Put every line of the data below into a numbered list, leaving out the blank lines.

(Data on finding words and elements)
▬▬▬▬▬▬▬▬▬▬

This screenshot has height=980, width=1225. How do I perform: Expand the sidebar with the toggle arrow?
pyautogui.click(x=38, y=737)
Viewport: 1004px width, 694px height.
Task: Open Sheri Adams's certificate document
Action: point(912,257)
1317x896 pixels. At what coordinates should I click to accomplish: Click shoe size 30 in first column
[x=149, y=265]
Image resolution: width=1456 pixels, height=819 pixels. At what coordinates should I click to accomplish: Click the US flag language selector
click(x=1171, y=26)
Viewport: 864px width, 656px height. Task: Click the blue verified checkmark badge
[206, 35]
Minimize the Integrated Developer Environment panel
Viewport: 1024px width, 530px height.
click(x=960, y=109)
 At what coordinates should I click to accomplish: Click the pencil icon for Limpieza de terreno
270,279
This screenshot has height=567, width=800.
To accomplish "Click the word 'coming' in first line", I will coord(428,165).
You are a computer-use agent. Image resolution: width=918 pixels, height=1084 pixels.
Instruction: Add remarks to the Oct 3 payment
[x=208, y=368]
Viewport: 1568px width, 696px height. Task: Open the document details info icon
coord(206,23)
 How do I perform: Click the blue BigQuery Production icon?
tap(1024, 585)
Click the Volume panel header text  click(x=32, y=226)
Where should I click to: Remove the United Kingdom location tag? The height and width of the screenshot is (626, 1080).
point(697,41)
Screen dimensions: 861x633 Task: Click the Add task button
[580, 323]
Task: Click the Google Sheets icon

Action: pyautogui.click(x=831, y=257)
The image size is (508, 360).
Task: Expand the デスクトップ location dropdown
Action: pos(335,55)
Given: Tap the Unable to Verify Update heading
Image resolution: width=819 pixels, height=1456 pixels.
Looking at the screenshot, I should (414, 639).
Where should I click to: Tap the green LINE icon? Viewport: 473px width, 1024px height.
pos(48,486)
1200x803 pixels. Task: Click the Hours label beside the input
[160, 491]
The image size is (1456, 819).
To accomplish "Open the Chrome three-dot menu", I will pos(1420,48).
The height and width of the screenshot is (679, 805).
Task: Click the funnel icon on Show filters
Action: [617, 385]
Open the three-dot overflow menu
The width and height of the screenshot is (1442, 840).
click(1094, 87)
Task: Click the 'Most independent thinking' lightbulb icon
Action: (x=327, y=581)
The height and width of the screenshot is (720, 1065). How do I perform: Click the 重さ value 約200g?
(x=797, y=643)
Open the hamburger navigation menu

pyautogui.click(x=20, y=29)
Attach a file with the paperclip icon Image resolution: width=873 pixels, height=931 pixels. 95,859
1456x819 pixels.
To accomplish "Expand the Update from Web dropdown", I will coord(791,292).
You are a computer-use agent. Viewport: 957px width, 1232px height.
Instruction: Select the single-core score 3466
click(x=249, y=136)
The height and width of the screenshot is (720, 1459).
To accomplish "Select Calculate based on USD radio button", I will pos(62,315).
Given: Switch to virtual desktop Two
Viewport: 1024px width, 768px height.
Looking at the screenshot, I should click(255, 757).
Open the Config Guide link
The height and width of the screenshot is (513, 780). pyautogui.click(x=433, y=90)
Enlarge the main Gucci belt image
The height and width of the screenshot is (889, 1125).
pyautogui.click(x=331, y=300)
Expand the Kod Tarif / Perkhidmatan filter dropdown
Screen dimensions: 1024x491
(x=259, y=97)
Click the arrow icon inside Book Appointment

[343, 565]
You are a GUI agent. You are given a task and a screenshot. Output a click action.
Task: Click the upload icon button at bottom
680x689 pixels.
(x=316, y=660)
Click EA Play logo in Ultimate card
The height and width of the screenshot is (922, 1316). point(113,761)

▬▬▬▬▬▬▬▬▬▬

_SOLUTION BELOW_
1. This screenshot has height=980, width=1225. How do I perform: Expand the sidebar with the toggle arrow?
2. pyautogui.click(x=38, y=737)
3. Viewport: 1004px width, 694px height.
4. Task: Open Sheri Adams's certificate document
5. Action: point(912,257)
6. 1317x896 pixels. At what coordinates should I click to accomplish: Click shoe size 30 in first column
7. [x=149, y=265]
8. Image resolution: width=1456 pixels, height=819 pixels. At what coordinates should I click to accomplish: Click the US flag language selector
9. click(x=1171, y=26)
10. Viewport: 864px width, 656px height. Task: Click the blue verified checkmark badge
11. [206, 35]
12. Minimize the Integrated Developer Environment panel
13. Viewport: 1024px width, 530px height.
14. click(x=960, y=109)
15.  At what coordinates should I click to accomplish: Click the pencil icon for Limpieza de terreno
16. 270,279
17. This screenshot has height=567, width=800.
18. To accomplish "Click the word 'coming' in first line", I will coord(428,165).
19. You are a computer-use agent. Image resolution: width=918 pixels, height=1084 pixels.
20. Instruction: Add remarks to the Oct 3 payment
21. [x=208, y=368]
22. Viewport: 1568px width, 696px height. Task: Open the document details info icon
23. coord(206,23)
24.  How do I perform: Click the blue BigQuery Production icon?
25. tap(1024, 585)
26. Click the Volume panel header text  click(x=32, y=226)
27. Where should I click to: Remove the United Kingdom location tag? The height and width of the screenshot is (626, 1080).
28. point(697,41)
29. Screen dimensions: 861x633 Task: Click the Add task button
30. [580, 323]
31. Task: Click the Google Sheets icon
32. Action: pyautogui.click(x=831, y=257)
33. The image size is (508, 360).
34. Task: Expand the デスクトップ location dropdown
35. Action: pos(335,55)
36. Given: Tap the Unable to Verify Update heading
37. Image resolution: width=819 pixels, height=1456 pixels.
38. Looking at the screenshot, I should (414, 639).
39. Where should I click to: Tap the green LINE icon? Viewport: 473px width, 1024px height.
40. pos(48,486)
41. 1200x803 pixels. Task: Click the Hours label beside the input
42. [160, 491]
43. The image size is (1456, 819).
44. To accomplish "Open the Chrome three-dot menu", I will pos(1420,48).
45. The height and width of the screenshot is (679, 805).
46. Task: Click the funnel icon on Show filters
47. Action: [617, 385]
48. Open the three-dot overflow menu
49. The width and height of the screenshot is (1442, 840).
50. click(1094, 87)
51. Task: Click the 'Most independent thinking' lightbulb icon
52. Action: (x=327, y=581)
53. The height and width of the screenshot is (720, 1065). How do I perform: Click the 重さ value 約200g?
54. (x=797, y=643)
55. Open the hamburger navigation menu
56. pyautogui.click(x=20, y=29)
57. Attach a file with the paperclip icon Image resolution: width=873 pixels, height=931 pixels. 95,859
58. 1456x819 pixels.
59. To accomplish "Expand the Update from Web dropdown", I will coord(791,292).
60. You are a computer-use agent. Viewport: 957px width, 1232px height.
61. Instruction: Select the single-core score 3466
62. click(x=249, y=136)
63. The height and width of the screenshot is (720, 1459).
64. To accomplish "Select Calculate based on USD radio button", I will pos(62,315).
65. Given: Switch to virtual desktop Two
66. Viewport: 1024px width, 768px height.
67. Looking at the screenshot, I should click(255, 757).
68. Open the Config Guide link
69. The height and width of the screenshot is (513, 780). pyautogui.click(x=433, y=90)
70. Enlarge the main Gucci belt image
71. The height and width of the screenshot is (889, 1125).
72. pyautogui.click(x=331, y=300)
73. Expand the Kod Tarif / Perkhidmatan filter dropdown
74. Screen dimensions: 1024x491
75. (x=259, y=97)
76. Click the arrow icon inside Book Appointment
77. [343, 565]
78. You are a GUI agent. You are given a task and a screenshot. Output a click action.
79. Task: Click the upload icon button at bottom
80. 680x689 pixels.
81. (x=316, y=660)
82. Click EA Play logo in Ultimate card
83. The height and width of the screenshot is (922, 1316). point(113,761)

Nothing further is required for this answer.